More of the West's small streams and wetlands would be protected by the Clean Water Act under an Obama administration proposal announced Wednesday.
The new guidance would replace policies of the President George W. Bush administration and clear up some of the legal murkiness created by two U.S. Supreme Court rulings that threw into question the reach of federal water pollution laws.
The draft, which the administration described as a step toward adopting a formal rule, would broaden federal jurisdiction over small tributaries, seasonal streams and nearby wetlands.
Those protections were narrowed by the high court decisions and subsequent guidances issued by the Bush administration, which effectively dropped regulation of isolated water bodies such as vernal pools and prairie pot holes that are not connected to traditional navigable waters.
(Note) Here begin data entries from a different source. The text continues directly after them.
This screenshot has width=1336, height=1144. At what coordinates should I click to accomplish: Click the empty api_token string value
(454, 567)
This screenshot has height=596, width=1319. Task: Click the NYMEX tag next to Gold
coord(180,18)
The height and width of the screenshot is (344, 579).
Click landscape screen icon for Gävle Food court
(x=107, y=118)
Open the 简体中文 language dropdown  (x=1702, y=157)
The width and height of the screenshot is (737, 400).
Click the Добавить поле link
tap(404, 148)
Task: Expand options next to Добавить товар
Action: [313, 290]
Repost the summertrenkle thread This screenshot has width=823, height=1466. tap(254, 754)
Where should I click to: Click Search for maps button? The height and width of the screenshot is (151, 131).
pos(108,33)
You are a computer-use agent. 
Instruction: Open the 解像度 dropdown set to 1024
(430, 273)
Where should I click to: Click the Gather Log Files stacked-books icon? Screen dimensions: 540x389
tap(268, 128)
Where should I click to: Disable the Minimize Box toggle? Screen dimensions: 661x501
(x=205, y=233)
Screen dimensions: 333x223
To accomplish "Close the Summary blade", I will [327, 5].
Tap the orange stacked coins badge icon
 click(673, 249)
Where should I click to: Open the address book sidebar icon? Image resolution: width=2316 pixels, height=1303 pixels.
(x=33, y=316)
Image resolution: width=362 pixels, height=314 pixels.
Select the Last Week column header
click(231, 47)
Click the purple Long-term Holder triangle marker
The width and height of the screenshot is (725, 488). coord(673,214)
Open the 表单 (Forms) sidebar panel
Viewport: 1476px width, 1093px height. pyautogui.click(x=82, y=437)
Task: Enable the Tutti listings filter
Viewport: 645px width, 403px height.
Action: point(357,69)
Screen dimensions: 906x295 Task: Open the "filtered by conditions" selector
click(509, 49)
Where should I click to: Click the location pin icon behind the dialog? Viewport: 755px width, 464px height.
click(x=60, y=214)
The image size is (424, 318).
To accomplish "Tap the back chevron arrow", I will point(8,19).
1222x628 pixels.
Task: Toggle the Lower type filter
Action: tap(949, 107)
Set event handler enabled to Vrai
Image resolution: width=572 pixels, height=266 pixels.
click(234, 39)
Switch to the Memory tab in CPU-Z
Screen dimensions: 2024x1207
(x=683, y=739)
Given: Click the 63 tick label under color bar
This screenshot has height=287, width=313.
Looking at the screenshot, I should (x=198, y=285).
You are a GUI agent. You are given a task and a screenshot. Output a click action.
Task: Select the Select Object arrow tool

The matter has been a contentious one. Agricultural and building interests have fought broader oversight, saying it hinders development and interferes with farm activities. Environmental groups have lobbied for coverage, arguing that intermittent or ephemeral waterways make up the majority of stream miles in the arid West.
"Finally you have an administration stepping up to clarify and restore these protections," said Jan Goldman-Carter, an attorney for the National Wildlife Federation.
But she added that the administration's move would not cover everything affected by the court rulings. "This proposal is still protecting very few of those geographically isolated water bodies."
Industry spokesmen complained that the new guidance would add to their regulatory burden: Federal permits are required to discharge pollution into protected waters or fill protected wetlands.
"This clearly increases the federal environmental footprint on the landscape," said Don Parrish, senior director of regulatory relations for the American Farm Bureau. "This is going to have a broad impact on the economy."
In a statement, the Environmental Protection Agency said the guidance "will keep safe the streams and wetlands that affect the quality of the water used for drinking, swimming, fishing, farming, manufacturing, tourism and other activities essential to the American economy and quality of life."